What we use, we strengthen

Inherent in any media technology – from the telephone to TV to Twitter – is an emphasis of some ways of thinking and a de-emphasis on other ways of thinking. If you look at the Internet, what it emphasizes is the ability to supply lots of information, in many forms, very quickly. As a result, it encourages us to browse through information in a similar way – by grabbing lots of bits of data simultaneously. What it doesn’t encourage us to engage in is more attentive ways of thinking – the mode of thinking that underpins deep reading, contemplation, reflection and introspection. All of these ways of using our minds – which to me, are very important are de-emphasized by the Internet, and as a result, we’re not practicing them as much anymore. I worry that as a society, we are in danger of losing them.

Nicholas Carr, from an interview with Karen Christensen

Becoming a silent watcher.

Be present as the watcher of your mind  –  of your thoughts and emotions as well as your reactions in various situations.  Be at least as interested in your reactions as in the situation or person that causes you to react.  Notice also how often your attention is in the past or future.  Don’t judge or analyze what you observe.  Watch the thought, feel the emotion, observe the reaction.  Don’t make a personal problem out of them.  You will then feel something more powerful than any of those things that you observe: the still, observing presence itself behind the content of your mind, the silent watcher.

Eckhart Tolle

Finding serenity within

The nature of the mind is comparable to the ocean.

The incessant movement of waves  on the surface of the ocean prevents us from seeing its depths.
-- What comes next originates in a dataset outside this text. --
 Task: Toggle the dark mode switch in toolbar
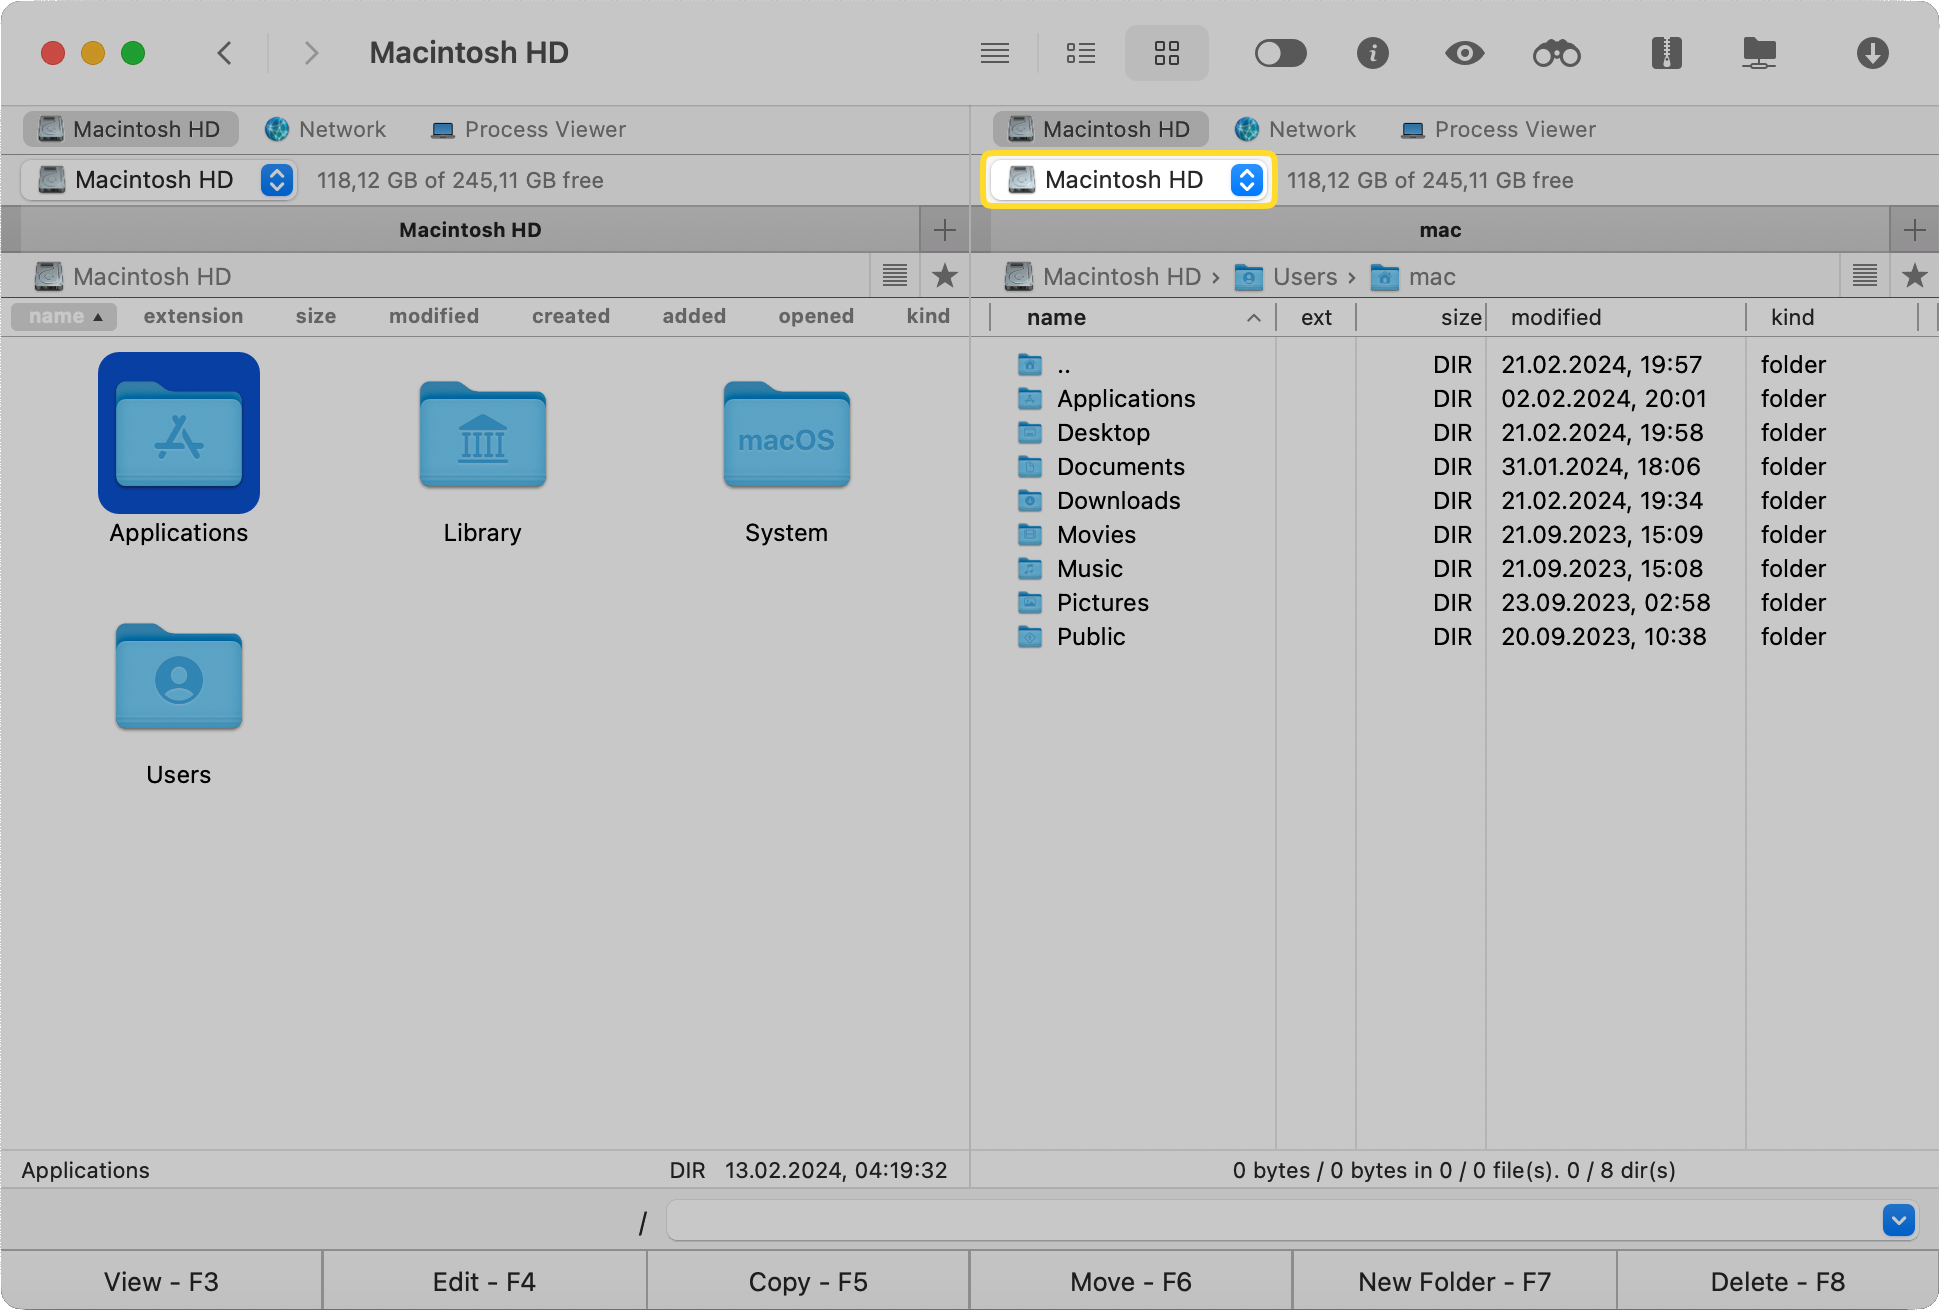click(x=1281, y=51)
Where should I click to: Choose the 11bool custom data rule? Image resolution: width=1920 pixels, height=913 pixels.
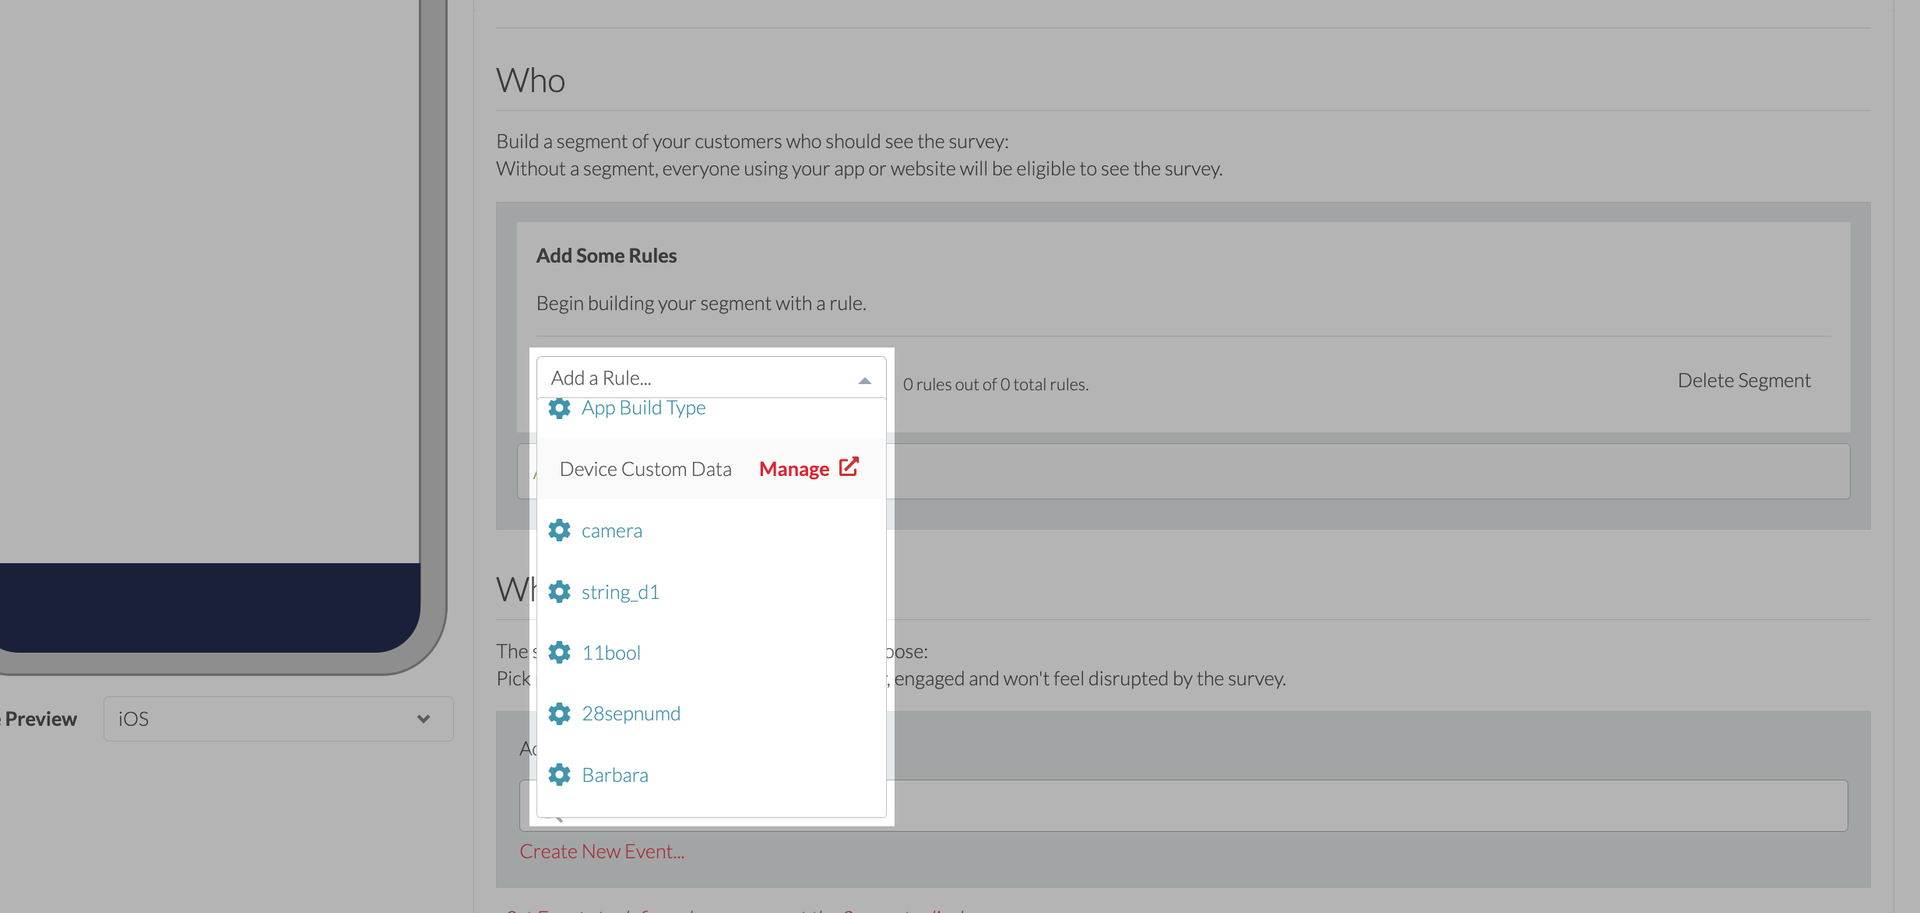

If we dive down there are no more waves;

there is just the immense serenity of the depths….

Pema Wangyal Rinpoche

How It Is

More unseasonal weather today. With visitors arriving one would prefer things to be different. But then again, one nearly always prefers things to be other than they are, and this attitude can mean that we miss the opportunities in what is actually here:

When we explore this mind-state of dukkha, we find that it is created by a deep aversion to being with How It Is right now. This silent, unconscious war with How It Is unwittingly drives much of our behaviour: We reach for the pleasant. We hate the unpleasant. We try to arrange the world so that we have only pleasant mind-states, and not unpleasant ones. We try to get rid of this pervasive state of unsatisfactoriness in whatever way we can – by changing things “out there”.  By changing the world.

Thoreau, through his quiet investigation of his own mental states in the quiet at Walden Pond discovered this very same phenomenon of underlying unsatisfactoriness. He called it “desperation” –  “The mass of men lead lives of quiet desperation….” Thoreau’s quiet desperation is precisely dukkha. He saw that ordinary mind seems chronically ill at ease with How It Is.

Stephen Cope, The Wisdom of Yoga

Let go of the small sense of self.

Meditation comes  alive through a growing capacity to release our habitual entanglement in the stories and plans, conflicts and worries that make up the small sense of self, and to rest in awareness. In meditation we do this simply by acknowledging the moment-to-moment changing conditions — the pleasure and pain, the praise and blame, the litany of ideas and expectations that arise. Without identifying with them, we can rest in the awareness itself, beyond conditions, and experience what my teacher Ajahn Chah called jai pongsai, our natural lightness of heart. Developing this capacity to rest in awareness nourishes samadhi (concentration), which stabilizes and clarifies the mind, and prajna (wisdom), that sees things as they are.

Jack Kornfield, A Mind like Sky: Wise Attention, Open Awareness.

Still the mind in order to love

The eternal moment is outside of time, is not a part of our past or our future, and yet it is lived amidst all our everyday activities. It is in the eternal moment that love is born. Love does not belong to time, and its timeless quality is well known to all lovers. The lover has to learn to still the mind in order to catch the moment and stay true to love’s unfolding. Wayfarers tread a path that leads from illusions of time to the eternal moment that belongs to the soul.